== DATA ==
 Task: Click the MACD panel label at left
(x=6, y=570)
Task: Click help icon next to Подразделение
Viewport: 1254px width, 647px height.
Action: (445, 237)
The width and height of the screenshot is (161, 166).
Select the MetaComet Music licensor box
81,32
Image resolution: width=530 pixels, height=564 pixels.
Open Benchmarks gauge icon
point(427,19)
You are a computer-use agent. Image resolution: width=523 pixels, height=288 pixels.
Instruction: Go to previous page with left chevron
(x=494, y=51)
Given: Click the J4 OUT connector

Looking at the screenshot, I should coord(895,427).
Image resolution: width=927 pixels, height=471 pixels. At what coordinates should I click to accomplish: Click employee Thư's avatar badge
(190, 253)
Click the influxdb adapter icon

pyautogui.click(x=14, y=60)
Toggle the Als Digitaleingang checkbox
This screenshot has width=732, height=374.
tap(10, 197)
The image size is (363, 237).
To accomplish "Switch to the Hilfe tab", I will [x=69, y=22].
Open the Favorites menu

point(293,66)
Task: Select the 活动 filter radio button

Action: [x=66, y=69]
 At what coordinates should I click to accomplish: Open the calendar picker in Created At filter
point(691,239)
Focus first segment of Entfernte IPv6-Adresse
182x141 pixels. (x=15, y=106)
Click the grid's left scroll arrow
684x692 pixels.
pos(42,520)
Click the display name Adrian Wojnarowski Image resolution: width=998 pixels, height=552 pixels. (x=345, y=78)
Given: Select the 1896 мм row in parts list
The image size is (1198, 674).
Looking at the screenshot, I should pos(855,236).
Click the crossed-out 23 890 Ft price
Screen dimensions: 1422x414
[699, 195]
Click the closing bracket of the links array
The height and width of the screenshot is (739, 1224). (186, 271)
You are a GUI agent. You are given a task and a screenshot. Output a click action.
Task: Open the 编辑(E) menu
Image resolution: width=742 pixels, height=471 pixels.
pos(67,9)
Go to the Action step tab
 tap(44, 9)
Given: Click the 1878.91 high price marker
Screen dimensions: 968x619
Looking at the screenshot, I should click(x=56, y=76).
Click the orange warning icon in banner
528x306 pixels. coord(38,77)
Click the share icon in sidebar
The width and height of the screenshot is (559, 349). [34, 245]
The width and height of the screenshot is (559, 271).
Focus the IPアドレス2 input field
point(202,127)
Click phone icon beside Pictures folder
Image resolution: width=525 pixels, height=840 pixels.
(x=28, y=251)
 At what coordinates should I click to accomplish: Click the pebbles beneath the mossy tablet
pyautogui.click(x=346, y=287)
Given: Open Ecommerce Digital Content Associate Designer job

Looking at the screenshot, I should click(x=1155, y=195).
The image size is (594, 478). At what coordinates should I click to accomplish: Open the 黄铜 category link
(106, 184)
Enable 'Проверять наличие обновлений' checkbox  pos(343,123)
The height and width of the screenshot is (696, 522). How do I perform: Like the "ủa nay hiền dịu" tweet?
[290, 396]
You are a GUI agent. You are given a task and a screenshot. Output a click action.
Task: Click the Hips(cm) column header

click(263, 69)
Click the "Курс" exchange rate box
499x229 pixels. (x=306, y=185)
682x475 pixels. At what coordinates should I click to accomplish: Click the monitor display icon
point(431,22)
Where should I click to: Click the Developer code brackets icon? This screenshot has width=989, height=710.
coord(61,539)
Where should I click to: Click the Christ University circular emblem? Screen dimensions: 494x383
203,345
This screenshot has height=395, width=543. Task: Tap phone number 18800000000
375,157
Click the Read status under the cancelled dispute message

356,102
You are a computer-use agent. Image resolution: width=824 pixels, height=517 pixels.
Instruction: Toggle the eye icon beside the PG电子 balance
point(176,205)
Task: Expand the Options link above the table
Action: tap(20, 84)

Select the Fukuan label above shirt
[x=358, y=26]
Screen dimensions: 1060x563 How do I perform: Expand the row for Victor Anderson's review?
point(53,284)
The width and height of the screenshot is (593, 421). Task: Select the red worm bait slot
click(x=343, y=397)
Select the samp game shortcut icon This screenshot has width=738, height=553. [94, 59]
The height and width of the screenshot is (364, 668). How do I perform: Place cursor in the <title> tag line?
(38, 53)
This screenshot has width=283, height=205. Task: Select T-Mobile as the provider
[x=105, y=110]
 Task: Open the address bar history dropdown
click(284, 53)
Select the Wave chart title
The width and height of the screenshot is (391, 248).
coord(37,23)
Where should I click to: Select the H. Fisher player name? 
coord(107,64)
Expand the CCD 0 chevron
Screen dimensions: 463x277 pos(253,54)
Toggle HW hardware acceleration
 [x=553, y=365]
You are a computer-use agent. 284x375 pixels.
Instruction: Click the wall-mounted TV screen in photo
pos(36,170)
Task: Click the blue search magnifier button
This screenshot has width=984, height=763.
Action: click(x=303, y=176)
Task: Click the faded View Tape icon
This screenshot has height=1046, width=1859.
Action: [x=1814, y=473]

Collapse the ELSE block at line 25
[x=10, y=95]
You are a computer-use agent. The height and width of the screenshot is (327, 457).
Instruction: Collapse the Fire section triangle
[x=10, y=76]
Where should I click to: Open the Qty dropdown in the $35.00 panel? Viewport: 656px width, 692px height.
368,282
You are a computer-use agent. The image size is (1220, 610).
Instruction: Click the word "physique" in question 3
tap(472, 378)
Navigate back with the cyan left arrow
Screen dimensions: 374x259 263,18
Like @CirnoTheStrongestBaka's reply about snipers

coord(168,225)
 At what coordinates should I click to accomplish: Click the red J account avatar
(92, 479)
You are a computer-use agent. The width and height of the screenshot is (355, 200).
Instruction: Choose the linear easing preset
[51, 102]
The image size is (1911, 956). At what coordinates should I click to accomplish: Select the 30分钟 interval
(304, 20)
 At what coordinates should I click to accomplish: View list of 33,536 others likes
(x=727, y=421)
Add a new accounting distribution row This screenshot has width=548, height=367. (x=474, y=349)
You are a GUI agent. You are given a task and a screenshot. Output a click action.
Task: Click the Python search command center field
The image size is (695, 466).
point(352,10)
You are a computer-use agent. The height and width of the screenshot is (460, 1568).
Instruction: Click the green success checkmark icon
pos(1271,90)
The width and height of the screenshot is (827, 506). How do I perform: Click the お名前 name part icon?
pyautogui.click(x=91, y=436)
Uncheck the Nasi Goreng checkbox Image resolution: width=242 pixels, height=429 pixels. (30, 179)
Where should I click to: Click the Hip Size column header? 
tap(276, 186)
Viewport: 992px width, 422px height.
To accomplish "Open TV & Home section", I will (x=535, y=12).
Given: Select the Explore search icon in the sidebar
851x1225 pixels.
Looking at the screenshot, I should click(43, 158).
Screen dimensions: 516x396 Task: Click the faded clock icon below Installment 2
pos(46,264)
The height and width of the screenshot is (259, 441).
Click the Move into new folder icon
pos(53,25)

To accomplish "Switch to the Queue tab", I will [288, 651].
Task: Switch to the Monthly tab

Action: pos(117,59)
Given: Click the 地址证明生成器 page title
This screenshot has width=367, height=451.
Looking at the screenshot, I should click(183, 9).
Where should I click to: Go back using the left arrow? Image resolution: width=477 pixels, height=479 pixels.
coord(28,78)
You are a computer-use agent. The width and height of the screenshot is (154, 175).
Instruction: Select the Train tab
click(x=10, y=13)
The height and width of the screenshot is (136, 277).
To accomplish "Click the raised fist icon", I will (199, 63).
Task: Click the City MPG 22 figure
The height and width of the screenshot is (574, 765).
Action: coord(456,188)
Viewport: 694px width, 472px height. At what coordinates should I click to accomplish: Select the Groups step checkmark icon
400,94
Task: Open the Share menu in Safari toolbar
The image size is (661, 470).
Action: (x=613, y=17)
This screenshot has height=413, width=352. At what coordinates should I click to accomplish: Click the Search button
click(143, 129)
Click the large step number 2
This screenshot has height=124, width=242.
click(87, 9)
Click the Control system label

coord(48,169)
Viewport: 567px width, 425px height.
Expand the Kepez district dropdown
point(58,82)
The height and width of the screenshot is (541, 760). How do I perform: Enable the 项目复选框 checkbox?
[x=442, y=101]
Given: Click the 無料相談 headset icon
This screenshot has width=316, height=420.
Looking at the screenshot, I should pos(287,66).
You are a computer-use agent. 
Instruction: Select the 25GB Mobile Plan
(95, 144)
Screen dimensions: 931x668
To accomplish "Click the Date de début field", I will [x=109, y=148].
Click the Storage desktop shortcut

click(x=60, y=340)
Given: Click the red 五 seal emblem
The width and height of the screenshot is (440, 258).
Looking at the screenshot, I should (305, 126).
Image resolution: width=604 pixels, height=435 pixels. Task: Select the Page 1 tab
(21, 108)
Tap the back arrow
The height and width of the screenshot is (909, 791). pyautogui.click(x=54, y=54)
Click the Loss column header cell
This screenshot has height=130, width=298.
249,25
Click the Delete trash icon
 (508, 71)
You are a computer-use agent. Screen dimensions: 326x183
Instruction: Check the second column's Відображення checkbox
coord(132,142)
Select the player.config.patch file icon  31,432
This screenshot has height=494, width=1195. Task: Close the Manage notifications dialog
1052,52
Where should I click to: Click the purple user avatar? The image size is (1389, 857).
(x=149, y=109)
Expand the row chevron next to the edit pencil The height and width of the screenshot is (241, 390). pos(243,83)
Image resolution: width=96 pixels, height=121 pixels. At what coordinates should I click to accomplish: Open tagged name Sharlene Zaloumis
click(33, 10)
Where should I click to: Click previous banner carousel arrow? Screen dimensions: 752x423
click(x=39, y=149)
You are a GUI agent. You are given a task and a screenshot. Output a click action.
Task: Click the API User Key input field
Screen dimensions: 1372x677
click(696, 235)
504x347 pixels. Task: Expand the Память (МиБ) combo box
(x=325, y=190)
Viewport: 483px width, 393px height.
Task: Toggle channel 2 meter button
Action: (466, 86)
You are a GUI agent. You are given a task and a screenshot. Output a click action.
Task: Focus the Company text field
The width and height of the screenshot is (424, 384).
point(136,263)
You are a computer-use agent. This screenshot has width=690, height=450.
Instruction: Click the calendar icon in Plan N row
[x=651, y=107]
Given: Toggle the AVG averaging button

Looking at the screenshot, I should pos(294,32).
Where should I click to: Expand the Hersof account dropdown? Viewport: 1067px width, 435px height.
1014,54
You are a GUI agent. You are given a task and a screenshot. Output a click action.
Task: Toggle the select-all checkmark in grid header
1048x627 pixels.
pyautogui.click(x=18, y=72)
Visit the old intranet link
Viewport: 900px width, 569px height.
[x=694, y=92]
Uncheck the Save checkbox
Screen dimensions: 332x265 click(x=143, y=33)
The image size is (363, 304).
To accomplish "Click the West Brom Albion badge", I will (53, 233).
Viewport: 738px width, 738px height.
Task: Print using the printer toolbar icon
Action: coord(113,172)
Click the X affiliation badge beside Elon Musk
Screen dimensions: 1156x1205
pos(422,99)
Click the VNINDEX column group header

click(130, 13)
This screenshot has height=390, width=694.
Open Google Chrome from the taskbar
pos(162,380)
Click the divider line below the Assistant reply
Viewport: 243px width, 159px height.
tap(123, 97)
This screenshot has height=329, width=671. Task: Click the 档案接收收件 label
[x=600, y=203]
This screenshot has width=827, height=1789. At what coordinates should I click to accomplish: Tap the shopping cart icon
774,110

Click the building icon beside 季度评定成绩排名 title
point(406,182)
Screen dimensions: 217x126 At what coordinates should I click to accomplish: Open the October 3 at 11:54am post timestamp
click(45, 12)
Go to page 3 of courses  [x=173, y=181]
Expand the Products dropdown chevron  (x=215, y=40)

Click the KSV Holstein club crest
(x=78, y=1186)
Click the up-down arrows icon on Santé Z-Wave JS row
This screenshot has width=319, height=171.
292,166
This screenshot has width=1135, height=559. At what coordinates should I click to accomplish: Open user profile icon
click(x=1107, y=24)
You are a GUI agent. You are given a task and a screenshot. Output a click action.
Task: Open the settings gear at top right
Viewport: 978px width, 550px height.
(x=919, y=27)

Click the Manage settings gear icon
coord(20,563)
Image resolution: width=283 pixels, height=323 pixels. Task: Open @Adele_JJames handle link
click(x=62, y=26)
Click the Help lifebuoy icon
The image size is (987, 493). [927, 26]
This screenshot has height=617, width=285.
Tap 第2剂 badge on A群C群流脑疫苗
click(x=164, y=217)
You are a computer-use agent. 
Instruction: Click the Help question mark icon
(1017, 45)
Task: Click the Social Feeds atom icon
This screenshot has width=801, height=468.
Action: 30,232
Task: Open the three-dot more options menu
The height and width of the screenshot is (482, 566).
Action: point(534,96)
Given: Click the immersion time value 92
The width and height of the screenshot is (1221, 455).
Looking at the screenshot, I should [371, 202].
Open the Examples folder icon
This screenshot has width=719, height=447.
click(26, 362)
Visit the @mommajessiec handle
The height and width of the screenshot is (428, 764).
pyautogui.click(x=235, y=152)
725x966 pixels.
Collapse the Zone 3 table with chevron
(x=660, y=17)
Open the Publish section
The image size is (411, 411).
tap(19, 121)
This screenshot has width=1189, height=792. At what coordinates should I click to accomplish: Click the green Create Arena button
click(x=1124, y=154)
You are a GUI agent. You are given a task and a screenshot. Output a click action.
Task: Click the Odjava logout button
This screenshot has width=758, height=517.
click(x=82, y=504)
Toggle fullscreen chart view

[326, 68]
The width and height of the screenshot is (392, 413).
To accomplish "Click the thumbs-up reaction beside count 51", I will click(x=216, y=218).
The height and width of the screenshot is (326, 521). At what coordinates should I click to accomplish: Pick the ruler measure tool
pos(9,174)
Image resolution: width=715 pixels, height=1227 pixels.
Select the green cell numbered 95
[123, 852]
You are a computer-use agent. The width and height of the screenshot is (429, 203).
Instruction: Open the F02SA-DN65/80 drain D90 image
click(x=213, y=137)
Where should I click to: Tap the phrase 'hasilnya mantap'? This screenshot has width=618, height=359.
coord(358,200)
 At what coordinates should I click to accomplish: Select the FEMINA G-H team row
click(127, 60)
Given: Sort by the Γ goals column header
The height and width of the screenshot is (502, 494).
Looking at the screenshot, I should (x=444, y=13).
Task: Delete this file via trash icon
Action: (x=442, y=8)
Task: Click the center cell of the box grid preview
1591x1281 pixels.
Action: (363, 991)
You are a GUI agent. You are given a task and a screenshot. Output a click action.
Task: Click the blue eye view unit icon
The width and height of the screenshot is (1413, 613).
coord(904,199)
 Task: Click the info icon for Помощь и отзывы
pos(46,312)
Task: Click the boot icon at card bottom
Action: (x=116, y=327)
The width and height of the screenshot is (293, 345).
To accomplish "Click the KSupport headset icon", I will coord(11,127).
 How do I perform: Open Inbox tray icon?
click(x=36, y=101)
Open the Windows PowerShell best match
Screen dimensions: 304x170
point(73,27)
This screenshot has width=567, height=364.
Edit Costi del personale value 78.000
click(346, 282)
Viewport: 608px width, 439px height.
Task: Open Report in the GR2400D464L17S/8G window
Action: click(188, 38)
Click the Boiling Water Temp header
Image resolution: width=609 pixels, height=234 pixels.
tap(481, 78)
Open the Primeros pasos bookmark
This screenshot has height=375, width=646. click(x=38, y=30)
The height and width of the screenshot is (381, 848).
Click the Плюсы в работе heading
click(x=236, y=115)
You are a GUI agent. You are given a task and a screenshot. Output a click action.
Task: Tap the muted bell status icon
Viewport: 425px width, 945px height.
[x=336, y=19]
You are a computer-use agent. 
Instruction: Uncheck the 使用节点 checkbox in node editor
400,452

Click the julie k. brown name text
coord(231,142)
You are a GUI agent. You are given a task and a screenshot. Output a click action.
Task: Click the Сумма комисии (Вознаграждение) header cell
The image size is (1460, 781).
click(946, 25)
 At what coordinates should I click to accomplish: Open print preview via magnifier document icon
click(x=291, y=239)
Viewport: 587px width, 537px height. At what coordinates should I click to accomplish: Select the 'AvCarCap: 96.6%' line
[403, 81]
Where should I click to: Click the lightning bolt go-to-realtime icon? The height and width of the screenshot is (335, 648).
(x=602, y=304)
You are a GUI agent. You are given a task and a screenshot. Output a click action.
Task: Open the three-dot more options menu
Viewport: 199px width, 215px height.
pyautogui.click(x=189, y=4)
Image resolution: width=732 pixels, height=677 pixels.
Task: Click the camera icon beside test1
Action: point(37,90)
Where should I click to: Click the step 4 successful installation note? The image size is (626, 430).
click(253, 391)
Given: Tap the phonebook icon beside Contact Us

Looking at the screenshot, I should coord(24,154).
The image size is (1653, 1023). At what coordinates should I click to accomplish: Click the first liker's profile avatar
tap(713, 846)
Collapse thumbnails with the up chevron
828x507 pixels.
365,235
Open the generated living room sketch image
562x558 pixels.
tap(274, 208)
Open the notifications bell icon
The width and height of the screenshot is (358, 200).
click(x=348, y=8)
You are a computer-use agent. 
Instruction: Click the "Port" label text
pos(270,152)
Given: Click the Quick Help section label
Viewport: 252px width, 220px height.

== YOUR TASK ==
Among the entries above, which lines include "blue"? List them all.

== EXERCISE RESULT ==
Task: Click the blue search magnifier button
Task: Click the blue eye view unit icon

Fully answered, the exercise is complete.